Social science research is concerned with the study of processes and phenomena in human societies, institutions and organizations. However, this processes and phenomena in human societies are complex due to many non-linear interactions between their elements (Gilbert, 2004). Social simulation can help to understand, test and validate hypotheses of social phenomena by the construction of virtual social laboratories. Social simulation is a research field emerging from the intersection of computer science, statistics and social sciences in which new computer and mathematical methods are used to answer societal questions (Sallach & Macal, 2001). The field is intrinsically collaborative: social scientists provide a vital context and insight into relevant research questions, data sources and methods of acquisition while statisticians and computer scientists provide expertise, in developing a mathematical model and computer tools. The use of computers in social sciences is almost as old as computers in general. This is partly due to the fact that some of the pioneers of computer science, such as John Van Newman who was among the founders of game theory, were at the time the pioneers in the formulation of social sciences (Von Neumann & Morgenstern, 1947). In addition, Herbert A. Simon, one of the pioneers in the formalization of social sciences, was among the first to adopt computer-assisted methods to construct social theories (Simon, 1959).

Social simulation is derived from the interests of psychologists, sociologists, anthropologists and some economists who are interested in the study of behavioral patterns and social phenomena (Axelrod, 1997b; Billari et al., 2008). It allows the analysis of structures and social organizations regrouping a set of actors (individuals, animals, etc.) in interaction. Simulation is described as the third way of “doing science”, complementary to the two standard methods in social sciences, induction and deduction (Axelrod, 1997a, Blaschke, 2008 and Ostrom, 1988). According to Gilbert and Troitzsch (Gilbert, 1999), the goal of simulation is to better understand a phenomenon or to predict the evolution of a system. Simulation also allows us to study quite finely dynamic processes that naturally take into account the temporal evolution. Researchers have often been interested in simulation as a method of developing and testing social theories. Hence, Nigel Gilbert and Doran (Gilbert & Doran, 1994) demonstrated that computer simulation is an appropriate methodology whenever a social phenomenon is not directly accessible.

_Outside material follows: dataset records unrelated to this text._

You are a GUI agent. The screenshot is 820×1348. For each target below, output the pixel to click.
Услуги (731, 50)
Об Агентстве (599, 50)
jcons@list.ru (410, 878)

Social simulation represents a new paradigm for understanding social complexity. It applies approaches that use advanced computational capabilities (Cioffi-Revilla, 2014). Social simulation refers to many computer-based tools (Suleiman, Troitzsch & Gilbert, 2012) ranging from information extraction, algorithms to computer simulation models, as well as concepts and theories. Social simulation also uses statistical and mathematical methods (De Marchi, 2005), and in some cases other methods such as geo-spatial methods (Crooks & Castle, 2012) visualization (Grignard & Drogoul, 2017) to understand social complexity. This new paradigm allows the study of dynamics of all sizes of social groups (Axelrod, 1997a; Billari et al., 2008; M’hamdi et al., 2017; Nemiche & Pla-Lopez, 2000; Nemiche & Pla-Lopez, 2003; Nowak & Lewenstein, 1996; Pla-López, 1989, Pla-Lopez, 2007; Turchin, Currie et al., 2013). Social simulation is a subfield of Computational Social Science (CSS) as well as Analysis of Social Networks and Complex Systems which are the most well-known research axes in CSS (Cioffi-Revilla, C, 2014). The role of CSS is to formalize theory in order to express, study, experiment, and develop our understanding of social complexity which is something inaccessible by the traditional methods of social sciences (Axelrod, 1997a; Cioffi-Revilla, 2014; Ostrom, 1988).